I have to cut a page from the album. Terlalu gelap. Ya Allah please forgive me :(


Foto jaman KKN

Masih jaman KKN

Dan ada dua lagi foto with my exes, yang sudah saya cabut semua dari album, dan saya potong seluruhnya. Foto yang dengan exes itu tidak saya masukkan ke kantung untuk di paper shred, but I cut it with my own hand. Saya guntingin kecil-kecil sampai tidak bersisa, supaya tidak ditemukan siapa-siapa. Malu. Ya Allah.. I make taubah.. I really am. Insya Allah selama ini I turned down ajakan-ajakan pacaran, adalah karena-Mu Ya Allah. Because I don't wanna make that mistake again.

Menjaga hati dan niat ternyata adalah urusan paling sulit dalam hidup ini. Itulah kenapa, seharusnya seseorang tidak punya waktu mengurusi urusan orang lain. Karena memastikan dirinya melakukan sesuatu dengan niat yang tulus saja susahnya bukan main.

Nih saya cerita ya,

Dua -- eh udah tiga ding-- tahun yang lalu, tepatnya tahun 2018, merupakan titik pertama kali saya berkenalan ulang dengan Islam.

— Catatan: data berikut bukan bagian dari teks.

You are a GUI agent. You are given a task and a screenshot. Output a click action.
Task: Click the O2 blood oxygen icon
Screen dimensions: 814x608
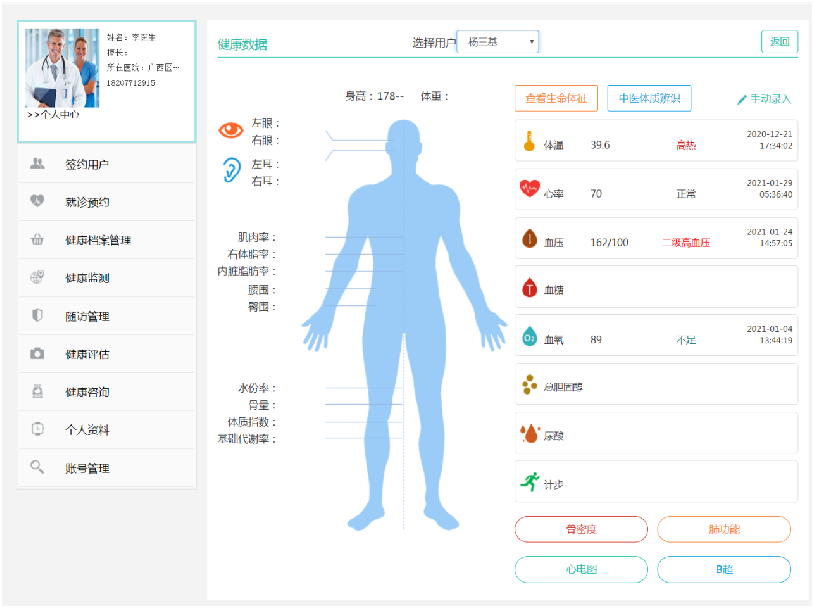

Menemukan rasa yang pas dalam solat, baca Al-Quran, puasa dan sedekah. Untuk pertama kali dalam hidup --setelah lulus SMA-- saya kembali mendengar ceramah-ceramah agama. Lalu saya melipatgandakan jumlah rakaat saya dalam sehari, dengan tidak melepas solat-solat sunnah. Terutama saat Ramadan, walau ternyata, setahun kemudian, baru saya tahu bahwa ada beberapa solat sunnah yang justru terlarang dan justru saya kerjakan. Bodoh ya. 

Tapi.. sekarang saya ingat-ingat lagi. Kenapa dulu saya begitu gencar mendirikan solat? Apa niat saya?

Ya.. jujur saja, niat saya adalah supaya dipersatukan dengan seseorang. Saya selalu mendoakan dia. Dalam sujud, dalam setiap solat. Dalam hujan, dalam sepertiga malam. Benar-benar yang ada di otak saya hanya dia. Dan untuk itulah saya mendekat kepada-Nya.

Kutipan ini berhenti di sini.